3 Plaintiffs allege that Defendant Jase Demetrius Shamore is also an owner of the pet store Town Puppies (Doc. No. 16 ¶ 53), though Defendant Shamore has denied ownership of that store in a separate filing. (Doc. No. 29 at 4.)
4 Defendants’ motions to dismiss do not address the protectability of Plaintiff Lucky Pup Dog Rescue.com’s mark under Plaintiffs’ third cause of action for trademark infringement. (Doc. Nos. 27, 31, 33.)
5 Though the Lorenz Defendants’ motion refers to “Plaintiffs,” generally, the Lorenz Defendants move to dismiss the Lanham Act causes of action claimed solely by Plaintiff PetConnect Rescue. (See Doc. Nos. 16, 31.)
6 The Lorenz Defendants also argue that Plaintiffs “lack standing because in part there is no factual basis to assert it has either a trademark claim that is being violated, or confusion of its name with any other “Pet Connect Rescue” organization....” (Doc. No. 31 at 3.) The Lorenz Defendants’ argument presents a challenge to the merits of Plaintiffs’ claim, not to Plaintiffs’ standing. As this order explains, Plaintiffs’ trademark claims are more appropriate for resolution on summary judgment.
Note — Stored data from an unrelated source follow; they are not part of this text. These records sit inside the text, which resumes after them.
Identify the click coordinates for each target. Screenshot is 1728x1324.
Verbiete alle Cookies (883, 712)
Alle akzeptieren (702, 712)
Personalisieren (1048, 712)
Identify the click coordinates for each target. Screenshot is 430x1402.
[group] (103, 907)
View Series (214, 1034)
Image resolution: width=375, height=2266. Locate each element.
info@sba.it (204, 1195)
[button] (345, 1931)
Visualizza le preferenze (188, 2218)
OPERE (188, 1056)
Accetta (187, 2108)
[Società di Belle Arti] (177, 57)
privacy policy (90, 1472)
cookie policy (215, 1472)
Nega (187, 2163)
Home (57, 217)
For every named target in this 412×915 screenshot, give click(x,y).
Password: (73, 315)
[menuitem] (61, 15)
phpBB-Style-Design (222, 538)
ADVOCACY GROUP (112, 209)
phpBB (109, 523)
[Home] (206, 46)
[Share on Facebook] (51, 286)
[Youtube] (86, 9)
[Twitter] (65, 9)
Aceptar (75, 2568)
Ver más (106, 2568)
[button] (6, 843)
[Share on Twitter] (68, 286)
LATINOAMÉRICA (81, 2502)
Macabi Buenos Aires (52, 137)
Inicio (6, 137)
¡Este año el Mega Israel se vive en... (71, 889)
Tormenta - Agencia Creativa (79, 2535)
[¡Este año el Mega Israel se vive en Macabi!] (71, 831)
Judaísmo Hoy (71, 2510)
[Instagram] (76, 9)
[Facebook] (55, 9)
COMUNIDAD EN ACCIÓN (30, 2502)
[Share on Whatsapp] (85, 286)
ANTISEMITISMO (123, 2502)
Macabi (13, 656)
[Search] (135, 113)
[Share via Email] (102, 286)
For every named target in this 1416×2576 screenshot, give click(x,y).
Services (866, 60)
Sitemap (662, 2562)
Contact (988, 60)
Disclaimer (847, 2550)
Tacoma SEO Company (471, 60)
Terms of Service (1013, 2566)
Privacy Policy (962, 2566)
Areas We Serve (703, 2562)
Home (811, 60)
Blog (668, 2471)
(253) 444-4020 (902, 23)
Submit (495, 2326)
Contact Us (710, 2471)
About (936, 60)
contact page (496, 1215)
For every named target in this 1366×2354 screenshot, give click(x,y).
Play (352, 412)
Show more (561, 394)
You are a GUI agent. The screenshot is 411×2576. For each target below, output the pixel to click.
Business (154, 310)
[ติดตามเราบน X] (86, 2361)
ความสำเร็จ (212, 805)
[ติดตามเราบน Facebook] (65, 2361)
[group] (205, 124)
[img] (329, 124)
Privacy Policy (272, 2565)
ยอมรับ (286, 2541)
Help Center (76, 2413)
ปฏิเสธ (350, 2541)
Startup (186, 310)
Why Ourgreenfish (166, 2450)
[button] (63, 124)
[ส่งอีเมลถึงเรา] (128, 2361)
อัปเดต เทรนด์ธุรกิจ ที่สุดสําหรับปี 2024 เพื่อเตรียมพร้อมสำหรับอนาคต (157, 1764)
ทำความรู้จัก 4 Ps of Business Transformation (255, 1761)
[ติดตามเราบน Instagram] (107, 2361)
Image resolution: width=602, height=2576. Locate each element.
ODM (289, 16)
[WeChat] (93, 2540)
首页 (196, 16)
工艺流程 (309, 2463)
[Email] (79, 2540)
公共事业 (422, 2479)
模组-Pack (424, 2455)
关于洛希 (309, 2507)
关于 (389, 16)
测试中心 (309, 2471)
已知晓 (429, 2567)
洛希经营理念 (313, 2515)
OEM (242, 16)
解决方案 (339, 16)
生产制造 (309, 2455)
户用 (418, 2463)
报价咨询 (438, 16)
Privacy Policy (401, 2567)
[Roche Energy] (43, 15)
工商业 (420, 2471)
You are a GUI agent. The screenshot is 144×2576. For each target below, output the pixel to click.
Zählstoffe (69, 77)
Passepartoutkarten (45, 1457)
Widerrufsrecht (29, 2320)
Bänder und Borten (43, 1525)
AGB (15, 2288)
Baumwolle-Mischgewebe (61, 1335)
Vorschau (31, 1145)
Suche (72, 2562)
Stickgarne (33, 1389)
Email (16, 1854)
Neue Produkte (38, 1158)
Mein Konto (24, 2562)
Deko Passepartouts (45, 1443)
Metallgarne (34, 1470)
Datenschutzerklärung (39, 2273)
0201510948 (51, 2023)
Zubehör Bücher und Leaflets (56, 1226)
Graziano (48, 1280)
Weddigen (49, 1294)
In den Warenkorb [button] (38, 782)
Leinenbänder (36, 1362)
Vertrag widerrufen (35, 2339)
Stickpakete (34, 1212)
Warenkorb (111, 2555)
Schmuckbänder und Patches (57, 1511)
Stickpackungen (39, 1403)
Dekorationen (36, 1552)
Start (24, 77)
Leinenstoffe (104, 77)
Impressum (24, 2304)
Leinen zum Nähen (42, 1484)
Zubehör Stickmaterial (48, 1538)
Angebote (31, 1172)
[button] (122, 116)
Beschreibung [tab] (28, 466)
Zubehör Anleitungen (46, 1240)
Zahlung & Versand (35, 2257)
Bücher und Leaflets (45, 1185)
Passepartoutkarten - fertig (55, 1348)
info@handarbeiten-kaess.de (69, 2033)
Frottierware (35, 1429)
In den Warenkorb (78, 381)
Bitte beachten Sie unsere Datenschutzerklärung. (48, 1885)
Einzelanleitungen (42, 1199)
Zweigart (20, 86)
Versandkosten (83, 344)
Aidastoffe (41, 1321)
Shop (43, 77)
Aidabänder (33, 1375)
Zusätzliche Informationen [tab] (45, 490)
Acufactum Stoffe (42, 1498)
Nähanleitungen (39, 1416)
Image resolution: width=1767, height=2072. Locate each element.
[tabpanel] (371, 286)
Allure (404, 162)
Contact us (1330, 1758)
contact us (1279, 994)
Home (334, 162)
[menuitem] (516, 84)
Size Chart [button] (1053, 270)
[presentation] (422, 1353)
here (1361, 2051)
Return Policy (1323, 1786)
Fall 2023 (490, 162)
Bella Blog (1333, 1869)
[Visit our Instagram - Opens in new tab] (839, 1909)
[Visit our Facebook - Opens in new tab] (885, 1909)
7 The Court’s decision not to strike allegations from the complaint does not mean that the allegations will constitute admissible evidence at trial under the Federal Rules of Evidence. See Fed. R. Evid. 403. Nor does this mean these allegations necessarily support discoverable evidence. See Fed. R. Civ. P. 26(b)(1) (litigants may obtain nonprivileged evidence only if it is “relevant to the claim or defense of any party”); Surfvivor Media, Inc. v. Survivor Prods., 406 F.3d 625, 635 (9th Cir. 2005) (parties may only obtain in discovery information “reasonably calculated to lead to the discovery of admissible evidence”).